Observing the stark difference between responses across the Pacific, I wondered whether the peace-building process should be the subject of the Nobel Peace Prize committee. So many people have dedicated their lives to a unified and peaceful Korea even before the 38th parallel division became permanent. Peace activists, along with student leaders, religious leaders, trade unionists, cultural workers, academics, and progressive LGBTQ+ groups in Korea and the Korean diaspora have fought tirelessly for calling to end the War with a peace treaty. For instance, a NYC-based community organization, Nodutdol, has run a variety of education and exposure programs about North and South Korea for the general public. At the peak of war-tensions between North Korea and the US, various organizations and peace activists organized online teach-ins, talks and symposia in different venues, from university campuses to local churches. Another group, Women Cross the DMZ, has organized a peace-walk along the DMZ every year to envision and embody the peace.
Grace: Yes, if peace is achieved in Korea, it’s not because of our political leaders. It’s because of the people who have been working towards it for the entire history of a divided Korea. Of course, popular movements are deeply woven into South Korea’s history and culture. It was amazing to witness the mass protests leading up to Park Geun-hye’s ouster, and even more amazing to hear your reports from the ground. It was a moment of great inspiration for activists and progressive thinkers in the US and I’m hoping that we’ll soon be able to say the same thing about this moment. As the US is moving towards closing borders, maybe Korea can remind us how to open them again.

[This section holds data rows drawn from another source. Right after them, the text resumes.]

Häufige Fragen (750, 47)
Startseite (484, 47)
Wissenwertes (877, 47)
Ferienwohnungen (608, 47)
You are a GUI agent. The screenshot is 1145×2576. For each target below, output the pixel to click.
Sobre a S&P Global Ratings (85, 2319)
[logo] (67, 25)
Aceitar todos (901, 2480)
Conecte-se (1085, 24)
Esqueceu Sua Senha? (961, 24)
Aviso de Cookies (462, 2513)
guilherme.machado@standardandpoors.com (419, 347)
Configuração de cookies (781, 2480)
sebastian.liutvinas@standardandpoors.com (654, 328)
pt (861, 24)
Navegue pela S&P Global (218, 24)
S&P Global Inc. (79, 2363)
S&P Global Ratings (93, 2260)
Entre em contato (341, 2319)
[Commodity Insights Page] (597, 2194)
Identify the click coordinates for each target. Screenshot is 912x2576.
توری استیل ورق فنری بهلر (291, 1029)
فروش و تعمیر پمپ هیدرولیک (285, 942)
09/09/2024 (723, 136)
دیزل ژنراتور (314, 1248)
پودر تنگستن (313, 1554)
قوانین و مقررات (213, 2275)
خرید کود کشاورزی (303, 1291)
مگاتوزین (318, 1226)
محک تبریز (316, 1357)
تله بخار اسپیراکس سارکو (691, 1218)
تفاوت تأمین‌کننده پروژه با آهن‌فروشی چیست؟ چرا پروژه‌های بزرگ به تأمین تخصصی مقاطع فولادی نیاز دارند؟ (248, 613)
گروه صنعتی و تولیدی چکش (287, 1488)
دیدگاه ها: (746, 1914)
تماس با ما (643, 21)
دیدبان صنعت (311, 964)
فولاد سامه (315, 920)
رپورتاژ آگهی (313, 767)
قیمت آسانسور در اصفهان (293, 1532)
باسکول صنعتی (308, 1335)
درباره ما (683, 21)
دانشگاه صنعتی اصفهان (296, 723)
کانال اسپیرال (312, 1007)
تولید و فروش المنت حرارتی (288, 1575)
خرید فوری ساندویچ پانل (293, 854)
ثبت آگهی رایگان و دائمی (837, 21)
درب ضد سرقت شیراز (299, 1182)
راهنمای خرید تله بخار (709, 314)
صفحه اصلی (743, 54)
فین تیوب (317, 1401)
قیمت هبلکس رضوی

Grace M. Cho is the author of Haunting the Korean Diaspora: Shame Secrecy and the Forgotten War (University of Minnesota Press, 2008) and Hosu Kim is the author of Birthmothers and Transnational Adoption Practice in South Korea: Virtual Mothering (Palgrave MacMillan, 2016). Their co-authored work has appeared in the Journal of Korean Adoption Studies, Qualitative Inquiry, and stillpresentpasts.org. They teach in the department of Sociology-Anthropology at the College of Staten Island – City University of New York.